Jamoh stressed that whatever was being done in NIMASA under his leadership to attract the accolades and honour will be improved upon to make all Nigerians and Vanguard Newspaper proud while also justifying the honour.
Commending Vanguard Media Limited, publishers of Vanguard Newspaper for the award, the NIMASA boss said the recognition is a call to increase his level of service.
The DG said the good works of NIMASA which has manifested in inter agency and international collaboration against piracy and other maritime offences resulting in an all time reduction in vessel and crew attacks will be redoubled.

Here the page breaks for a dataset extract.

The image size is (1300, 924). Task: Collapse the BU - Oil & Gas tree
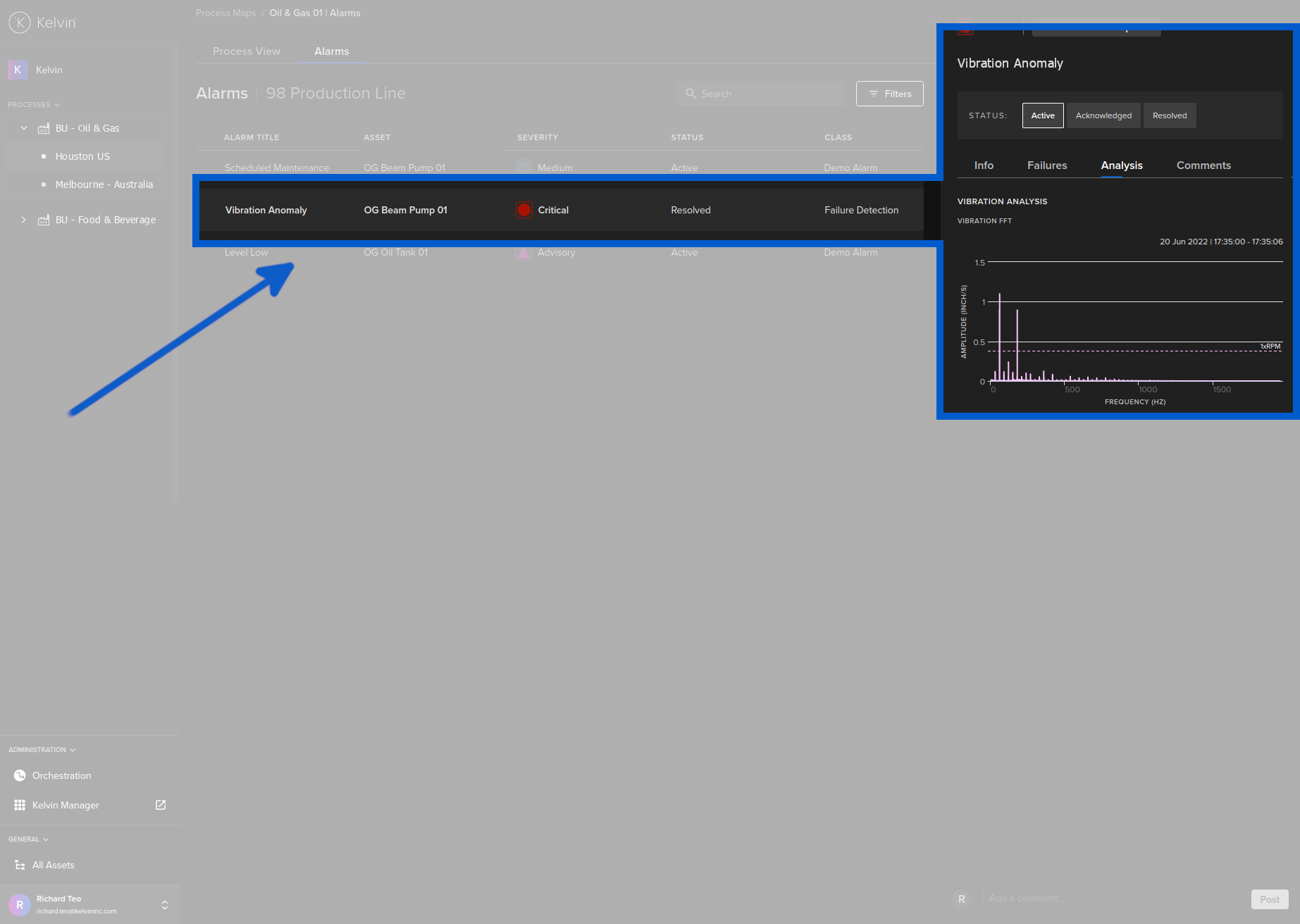[x=23, y=127]
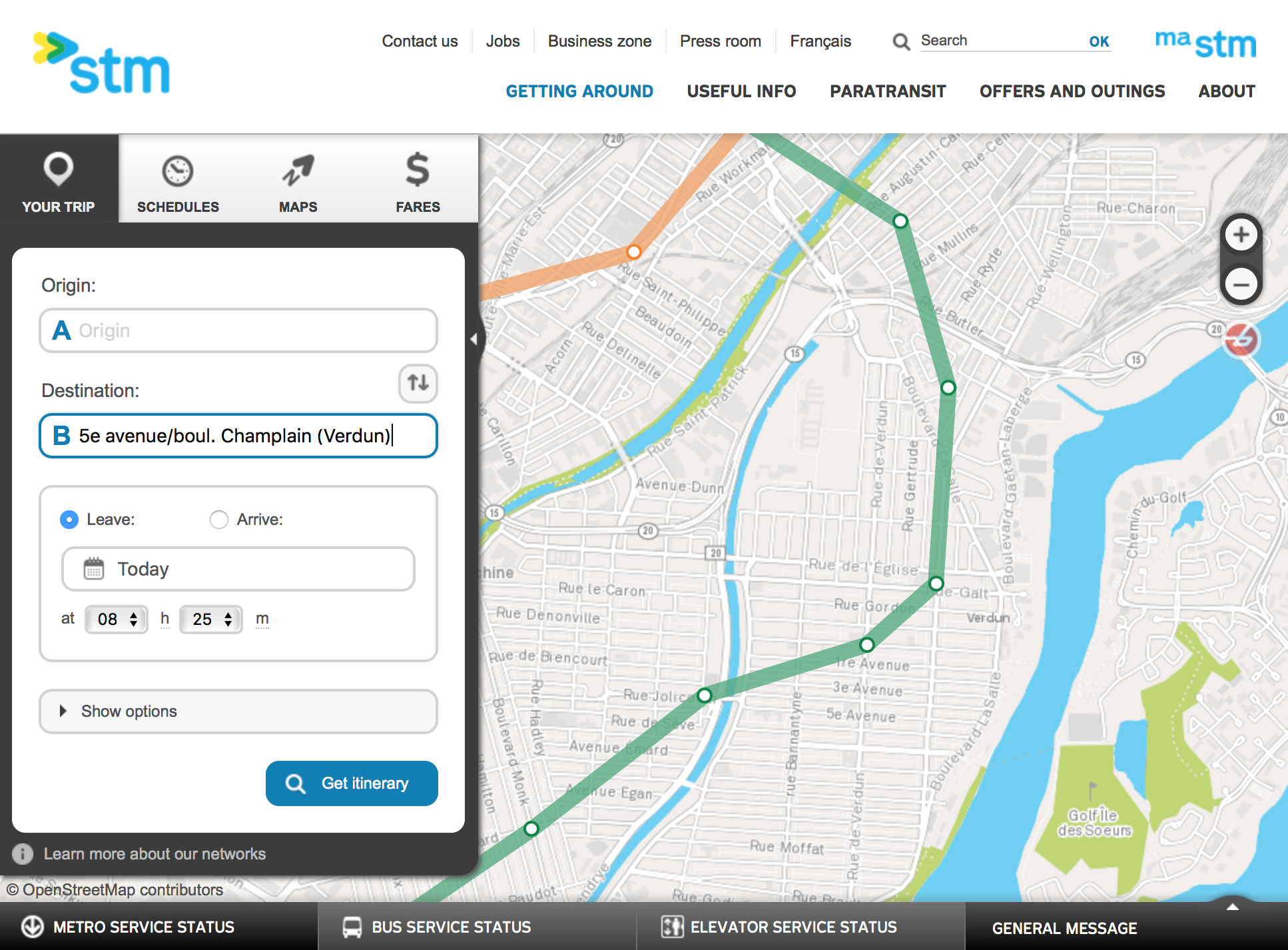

While thanking NIMASA board, management
team and staff for their contributions, Jamoh assured that the Agency will scale up its activities to achieve more for investors, professionals and all stakeholders in the maritime industry.
He said: “This calls for more work, more tasks, and more sustainable success. We have so many things in place, and God willing, within the coming months, we have to double up our efforts to justify this award.
“It is a challenge, and whatever we did before that impressed the selection committee, now we have to double our efforts. For me, I don’t see the award as just an award in name, but as a challenge.
Prominent shipowner, Mrs. Margaret Orakwusi, described Jamoh as a NIMASA DG who came with three decades of experience in the sector and sound maritime academic background which he has deployed to productive benefits for the Nigerian maritime sector.
Speaking on the award, Chairman, Selection Committee Zik Prize 2020, Professor Pat Utomi said the capacity of Dr. Jamoh to have extensively managed the restructuring, reformation and repositioning of NIMASA earned him the prestigious award.
“The Deep Blue Project and the Blue Economy initiatives Dr. Jamoh continues to champion have brought massive gains to the Agency and the nation’s economic diversification goals,” Utomi said.
The International Maritime Bureau (IMB) in its recent report had disclosed that piracy in the Gulf of Guinea, which had in recent times become the global epicentre for sea piracy, fell to the lowest since Q2 2019 after the Dr. Jamoh started enforcing the Integrated National Security and Waterways Protection Infrastructure, also known as the Deep Blue Project.